## Data provided
____________

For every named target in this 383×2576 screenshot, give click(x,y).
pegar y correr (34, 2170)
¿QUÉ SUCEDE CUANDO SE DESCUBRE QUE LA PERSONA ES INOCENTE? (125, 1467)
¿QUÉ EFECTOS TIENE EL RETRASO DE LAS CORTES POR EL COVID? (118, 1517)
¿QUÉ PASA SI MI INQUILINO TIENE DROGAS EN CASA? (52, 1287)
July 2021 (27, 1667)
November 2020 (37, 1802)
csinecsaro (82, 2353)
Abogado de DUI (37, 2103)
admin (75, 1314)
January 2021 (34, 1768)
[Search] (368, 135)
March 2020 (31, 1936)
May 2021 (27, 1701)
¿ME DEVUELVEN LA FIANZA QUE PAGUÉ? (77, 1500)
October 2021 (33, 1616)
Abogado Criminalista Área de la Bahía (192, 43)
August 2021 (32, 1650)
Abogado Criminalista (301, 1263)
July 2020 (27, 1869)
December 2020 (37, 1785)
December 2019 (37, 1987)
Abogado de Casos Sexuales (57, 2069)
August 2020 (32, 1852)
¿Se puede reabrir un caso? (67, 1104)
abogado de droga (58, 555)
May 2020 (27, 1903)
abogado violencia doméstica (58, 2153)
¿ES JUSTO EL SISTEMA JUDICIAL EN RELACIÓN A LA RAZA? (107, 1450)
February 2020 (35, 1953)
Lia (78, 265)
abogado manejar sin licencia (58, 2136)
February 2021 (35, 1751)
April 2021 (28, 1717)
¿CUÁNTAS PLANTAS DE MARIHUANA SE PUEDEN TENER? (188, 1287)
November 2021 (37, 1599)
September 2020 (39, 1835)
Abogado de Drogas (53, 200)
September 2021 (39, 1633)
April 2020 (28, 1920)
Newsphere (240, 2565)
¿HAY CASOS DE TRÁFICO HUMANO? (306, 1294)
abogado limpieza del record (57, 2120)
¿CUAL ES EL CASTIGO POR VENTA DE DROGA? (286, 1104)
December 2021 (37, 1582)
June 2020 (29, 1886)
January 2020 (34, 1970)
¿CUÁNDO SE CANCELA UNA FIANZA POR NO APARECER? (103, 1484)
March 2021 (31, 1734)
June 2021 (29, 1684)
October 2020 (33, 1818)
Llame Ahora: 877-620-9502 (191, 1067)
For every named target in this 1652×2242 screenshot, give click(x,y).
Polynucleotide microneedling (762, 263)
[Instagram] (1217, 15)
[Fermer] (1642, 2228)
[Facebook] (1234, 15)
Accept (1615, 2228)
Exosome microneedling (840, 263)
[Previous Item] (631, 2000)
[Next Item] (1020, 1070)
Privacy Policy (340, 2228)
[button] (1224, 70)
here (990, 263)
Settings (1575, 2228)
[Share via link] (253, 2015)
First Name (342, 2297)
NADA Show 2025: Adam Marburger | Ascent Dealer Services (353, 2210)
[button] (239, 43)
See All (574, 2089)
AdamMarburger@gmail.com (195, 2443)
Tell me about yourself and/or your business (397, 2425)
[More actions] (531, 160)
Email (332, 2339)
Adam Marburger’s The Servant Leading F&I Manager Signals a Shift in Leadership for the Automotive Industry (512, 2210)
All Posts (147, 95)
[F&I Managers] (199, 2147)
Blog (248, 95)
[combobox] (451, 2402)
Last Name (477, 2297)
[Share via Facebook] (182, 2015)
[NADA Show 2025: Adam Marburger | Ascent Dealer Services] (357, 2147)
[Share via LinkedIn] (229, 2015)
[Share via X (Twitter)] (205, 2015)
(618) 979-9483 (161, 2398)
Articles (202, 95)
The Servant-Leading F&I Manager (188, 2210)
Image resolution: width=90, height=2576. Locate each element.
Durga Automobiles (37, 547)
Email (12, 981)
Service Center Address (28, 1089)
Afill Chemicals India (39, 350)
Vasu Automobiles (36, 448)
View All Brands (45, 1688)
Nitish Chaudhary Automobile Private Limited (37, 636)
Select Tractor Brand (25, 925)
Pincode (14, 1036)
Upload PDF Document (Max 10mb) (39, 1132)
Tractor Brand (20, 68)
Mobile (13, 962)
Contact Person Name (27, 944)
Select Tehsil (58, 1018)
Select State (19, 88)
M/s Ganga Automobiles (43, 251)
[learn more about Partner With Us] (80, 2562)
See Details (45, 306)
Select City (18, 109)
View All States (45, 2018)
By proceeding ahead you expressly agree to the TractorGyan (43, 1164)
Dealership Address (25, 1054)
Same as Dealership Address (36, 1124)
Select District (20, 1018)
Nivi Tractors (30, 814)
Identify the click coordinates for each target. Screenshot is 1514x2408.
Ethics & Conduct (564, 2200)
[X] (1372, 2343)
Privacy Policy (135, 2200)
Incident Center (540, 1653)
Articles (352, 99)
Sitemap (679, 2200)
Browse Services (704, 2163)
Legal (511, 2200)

____________

## What needs to be done
Set down, exactly as written, each line of the data from its opening line through the one containing "abogado de droga (58, 555)". Output nothing more.

## The answer
For every named target in this 383×2576 screenshot, give click(x,y).
pegar y correr (34, 2170)
¿QUÉ SUCEDE CUANDO SE DESCUBRE QUE LA PERSONA ES INOCENTE? (125, 1467)
¿QUÉ EFECTOS TIENE EL RETRASO DE LAS CORTES POR EL COVID? (118, 1517)
¿QUÉ PASA SI MI INQUILINO TIENE DROGAS EN CASA? (52, 1287)
July 2021 (27, 1667)
November 2020 (37, 1802)
csinecsaro (82, 2353)
Abogado de DUI (37, 2103)
admin (75, 1314)
January 2021 (34, 1768)
[Search] (368, 135)
March 2020 (31, 1936)
May 2021 (27, 1701)
¿ME DEVUELVEN LA FIANZA QUE PAGUÉ? (77, 1500)
October 2021 (33, 1616)
Abogado Criminalista Área de la Bahía (192, 43)
August 2021 (32, 1650)
Abogado Criminalista (301, 1263)
July 2020 (27, 1869)
December 2020 (37, 1785)
December 2019 (37, 1987)
Abogado de Casos Sexuales (57, 2069)
August 2020 (32, 1852)
¿Se puede reabrir un caso? (67, 1104)
abogado de droga (58, 555)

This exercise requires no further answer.